The whole table agreed, though, that the special Sunday pozole was a dish worth coming for. The stew brought fistfuls of tender cubed pork (with just the right amount of fat still on) and puffy kernels of hominy corn in a guajillo-red broth layered with bay leaf and thyme. Scattered at the table with a fresh "verdura" of minced onions and oregano, plus a squirt of lime, each spoonful was a fiesta of contrasting textures and earthy savor.

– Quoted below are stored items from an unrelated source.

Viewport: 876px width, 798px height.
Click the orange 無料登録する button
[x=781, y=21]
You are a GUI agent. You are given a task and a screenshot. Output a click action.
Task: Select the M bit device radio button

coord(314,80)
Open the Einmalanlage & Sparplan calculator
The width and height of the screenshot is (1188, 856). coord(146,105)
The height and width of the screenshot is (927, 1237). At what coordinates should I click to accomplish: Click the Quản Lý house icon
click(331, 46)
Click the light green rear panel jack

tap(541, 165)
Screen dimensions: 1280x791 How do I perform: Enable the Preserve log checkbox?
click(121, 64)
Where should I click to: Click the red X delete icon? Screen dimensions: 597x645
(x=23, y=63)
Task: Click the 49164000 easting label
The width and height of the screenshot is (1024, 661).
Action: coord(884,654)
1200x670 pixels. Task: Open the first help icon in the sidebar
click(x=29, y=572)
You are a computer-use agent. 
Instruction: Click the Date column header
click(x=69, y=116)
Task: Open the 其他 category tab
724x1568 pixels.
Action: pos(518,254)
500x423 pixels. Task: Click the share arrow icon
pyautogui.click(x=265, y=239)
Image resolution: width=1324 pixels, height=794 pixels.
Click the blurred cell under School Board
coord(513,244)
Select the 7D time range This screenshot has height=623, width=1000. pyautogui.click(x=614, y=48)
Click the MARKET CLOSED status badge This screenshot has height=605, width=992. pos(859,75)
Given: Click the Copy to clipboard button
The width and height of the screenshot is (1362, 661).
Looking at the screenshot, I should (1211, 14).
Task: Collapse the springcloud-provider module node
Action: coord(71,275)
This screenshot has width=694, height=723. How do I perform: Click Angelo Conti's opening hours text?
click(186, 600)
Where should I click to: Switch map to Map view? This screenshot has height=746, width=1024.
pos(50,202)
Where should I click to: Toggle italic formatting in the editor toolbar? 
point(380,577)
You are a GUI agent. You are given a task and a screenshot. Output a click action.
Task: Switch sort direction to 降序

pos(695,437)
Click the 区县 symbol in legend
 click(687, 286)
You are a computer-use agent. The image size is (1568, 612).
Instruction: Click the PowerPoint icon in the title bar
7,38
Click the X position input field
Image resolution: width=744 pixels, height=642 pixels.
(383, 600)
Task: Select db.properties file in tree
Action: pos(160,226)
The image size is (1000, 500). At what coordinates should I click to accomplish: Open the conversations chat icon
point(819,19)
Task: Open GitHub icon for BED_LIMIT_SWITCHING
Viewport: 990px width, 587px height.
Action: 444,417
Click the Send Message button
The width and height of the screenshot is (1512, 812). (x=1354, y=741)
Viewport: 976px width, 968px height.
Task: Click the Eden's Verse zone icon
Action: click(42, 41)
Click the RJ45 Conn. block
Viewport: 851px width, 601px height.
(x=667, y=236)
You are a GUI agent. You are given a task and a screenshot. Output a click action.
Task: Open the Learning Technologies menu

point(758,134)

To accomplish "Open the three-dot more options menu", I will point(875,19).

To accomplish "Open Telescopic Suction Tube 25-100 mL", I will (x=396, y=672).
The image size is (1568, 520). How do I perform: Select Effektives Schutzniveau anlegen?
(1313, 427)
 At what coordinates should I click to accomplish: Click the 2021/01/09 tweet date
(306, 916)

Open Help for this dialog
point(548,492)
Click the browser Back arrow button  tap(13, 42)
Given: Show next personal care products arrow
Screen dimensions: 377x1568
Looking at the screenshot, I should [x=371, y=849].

As a relatively new restaurant, Que Chula still has rough edges to polish. There's no concept of pacing here, and the all-at-once delivery is cumbersome with a lot of food. And there are a few off dishes to be avoided, like the overgrilled shrimp, the dry green tamale, and the quesadilla filled with low-grade cheese.
But these misses were the exception from a kitchen that cooked through the taqueria canon with notable consistency, from the chipotle-spiced shreds of chicken tinga to the chorizo-tinged suadero brisket (campechanos), pork glazed in a barbecuey "al pastor" brew of clove-scented pineapple-guajillo, and meltingly soft chunks of "whole pig" carnitas braised in Corona and Coke.
Even the torta Milanesa was an unexpected delight, a delicately breaded chicken cutlet sandwiched in the buttery puff of griddled bread with fresh avocado, ham and shreds of Oaxaca string cheese.
So, is Que Chula es Puebla the best new taqueria in Philly? I might not go quite that far yet. There are still so many to explore. But the mere fact that we have such riches to ponder now only makes the question that much more satisfying. What did we do in the dark decades before our Mexican revolution?
As I took a forkful of Que Chula's cool flan and let the stunningly creamy caramel custard melt on my tongue, I shuddered at the thought.